She walked in silence beside him till they stood before a sheared-off building that had once been his home.
“That room there,” David told Kathy, his voice strangled, “that was Mama’s music room. She played the piano with almost professional skill.” Only bare, weather-ruined walls stood there now. Looters had taken whatever had remained in the music room. “Let’s get out of here.” His face was taut with anguish.
David took her to see Unter den Linden—named for the rows of linden trees in the pedestrian island down the middle of the street, 198 feet wide and nearly a mile long. He reached for her hand again as they began to walk.
“When I left here ten years ago, this was the pride of Berlin,” he told her. “Elegant jewelry shops, fancy restaurants, luxury hotels, salesrooms for custom-made cars.” Now most were no more than shells if not totally destroyed. “There were always crowds of people walking here and expensive cars and limousines driving down the street. The University is farther down, and the State Opera House, and American, French and Soviet embassies. And the fine hotels like the Adlon and the Bristol.” His smile was nostalgic. “We’ll have lunch at the Adlon,” he decided. “If it’s still standing.” The hotel had been badly damaged, though the paved court in the center remained. Entrance was through the back alley earlier used by tradesmen—the front entrance had collapsed. They soon realized that even today the Hotel Adlon was where the fashionable of present-day Berlin met for lunch or afternoon tea.
After a surprisingly adequate lunch they resumed their walking. They realized that the signs they’d seen in other parts of the city, offering to barter such items as shoes and cigarettes and sugar, were everywhere. The stores were almost empty of stock. The tailors’ sole occupation was to mend or patch.
Tired from walking, they stopped at a café to sip at watered wine, watched as a crowd of children and three elderly men encircled a man smoking a cigarette.
“They’re waiting to pounce on the butt,” David said. “Cigarette butts are more desirable than marks.”
As dusk fell and the restaurants were brightly lit, the destruction seemed to fade away.

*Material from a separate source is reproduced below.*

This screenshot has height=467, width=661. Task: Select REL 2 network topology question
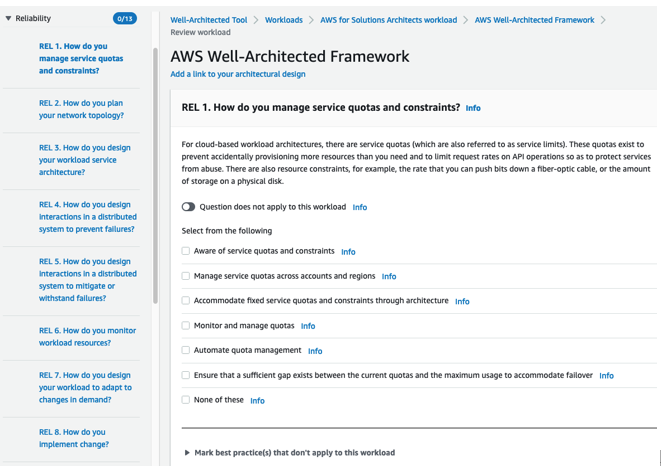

A man hovered in the doorway of a pawnshop, seeming hopeful of finding customers among the visitors who came into the city. Out of curiosity—because most shop windows were empty—Kathy paused to inspect the few items on display.

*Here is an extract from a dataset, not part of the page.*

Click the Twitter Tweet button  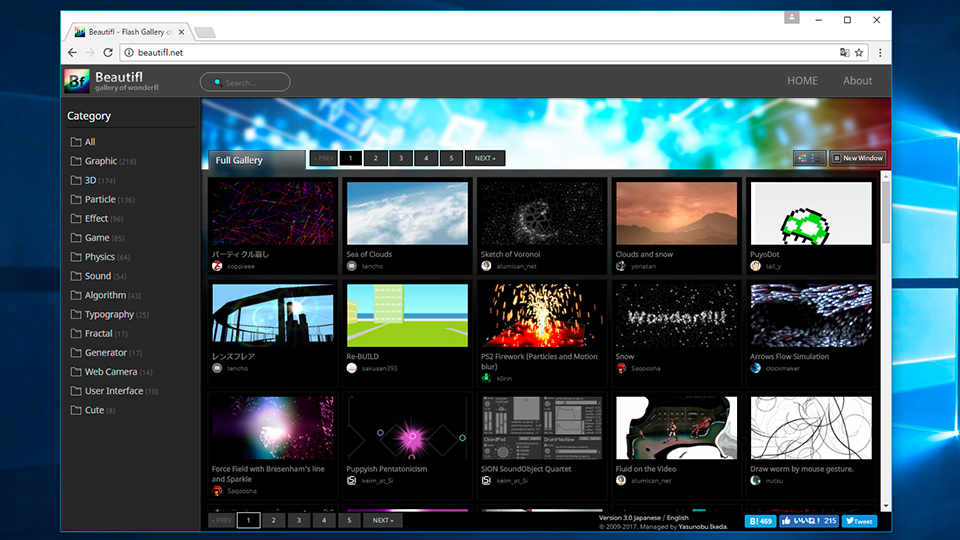859,521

“Oh my God!” David was staring in disbelief at a small brooch, designed in the form of a bow. The setting, the collection of small stones discolored. “Kathy, we’re going inside.”
The shop owner smiled benignly and gestured for them to enter.

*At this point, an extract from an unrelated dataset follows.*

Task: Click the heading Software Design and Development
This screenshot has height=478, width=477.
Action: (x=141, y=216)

“The brooch in the window,” David told him. “May I see it, please?”
“With pleasure, sir.” The man rushed to comply.
David held the brooch in his hand as though it was precious beyond imagination. After a moment he turned it over, and Kathy saw the initials there. “F.K.” And she saw the tears that glistened in David’s eyes.
“How much?” he asked.
The shop owner hesitated, then named a price Kathy was sure was more than he had been asking in the past. The brooch appeared of little worth except, perhaps, for sentimental reasons.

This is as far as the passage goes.